### To do
• a. Answer these questions from the excerpt on control systems, one answer per line, marked like the questions:
(i) What happens to the furnace and pump when the room temperature is above 72?
(ii) What term is usually used for the desired value?
(iii) What is the predictive approach without feedback called?
• b. Reproduce the passage of the excerpt on control systems starting at "2. The conditions" and ending at "many control systems.".

### Excerpt

○ ○ ○

Let’s start by discussing an example of a control system that is encountered in everyday life. Consider a simple heating system shown in Figure 1. The house, in a cold climate, can be maintained near a desired temperature by circulating hot water through a heat exchanger. The temperature in the room is determined by a thermostat, which compares the measured value of the room temperature to a desired range, say 64-72 oF. If the temperature below 64, the furnace and pump are turned on, and if the temperature is above 72, the furnace and pump are turned off. If the temperature is between 64-72 oF, the furnace and pump status remains unchanged. This approach is termed “ON/OFF” control and can be used when precise control at the desired value is not required. Based on this example we identify the following common control features:

  1. Control system uses a specific value or range as the desired value for the controlled variable. The term set point is usually used for the desired value.
  2. The conditions of the system are measured; that’s all control systems use sensors to measure the physical variables that are to be maintained near their desired values.
  3. Each control system has a control calculation “algorithm”, which uses the measured and desired values to determine a correction to the process operations. The control calculation for the room heater is very simple (on/off) where the calculations used in other systems may be very complex.
  4. The results of the control calculation are implemented by adjusting some item of equipment in the system, which is termed the final control element such as the furnace and pump switches.

Figure 1: Feedback control for room temperature

These major components are shown schematically in Figure (2), which can be used to represent many control systems.

figure 2

Figure 2: Schematic diagram of general feedback control system

The given control example have an additional feature that is extremely important. This is feedback, which is defined as follows: feedback control makes use of an output of a system to influence an input to the same system. In our example, the temperature of the room is used, through the thermostat on/off decision to influence the hot water flow to the exchanger. The importance of feedback can be seen by considering the alternative without feedback. For example, an alternative approach for achieving the desired room temperature would set the hot water flow based on the measured outside temperature and a model for heat loss of the house. This type of predictive approach is termed feed-forward control. The strategy without feedback would not maintain the room near the desired value if the model had errors-as it always would. Some causes of model error might be changes in external wind velocity and direction or inflows of air through open windows. On the other hand feedback control can continually manipulate the final control element to achieve the desired value. Thus, feedback provides powerful feature of enabling a control system to maintain its desired value without requiring an exact plant model.

○ ○ ○

### Stored data
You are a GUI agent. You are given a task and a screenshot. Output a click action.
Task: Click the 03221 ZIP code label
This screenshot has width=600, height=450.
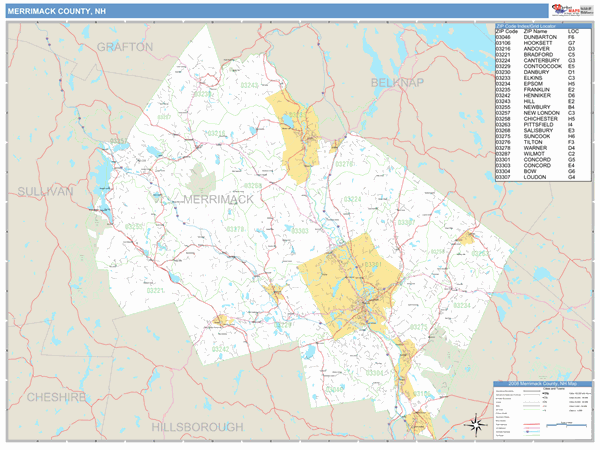157,290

○ ○ ○

### Set of answers
• a.
(i) They are turned off.
(ii) Set point.
(iii) Feed-forward control.

• b.
2. The conditions of the system are measured; that’s all control systems use sensors to measure the physical variables that are to be maintained near their desired values.
  3. Each control system has a control calculation “algorithm”, which uses the measured and desired values to determine a correction to the process operations. The control calculation for the room heater is very simple (on/off) where the calculations used in other systems may be very complex.
  4. The results of the control calculation are implemented by adjusting some item of equipment in the system, which is termed the final control element such as the furnace and pump switches.

Figure 1: Feedback control for room temperature

These major components are shown schematically in Figure (2), which can be used to represent many control systems.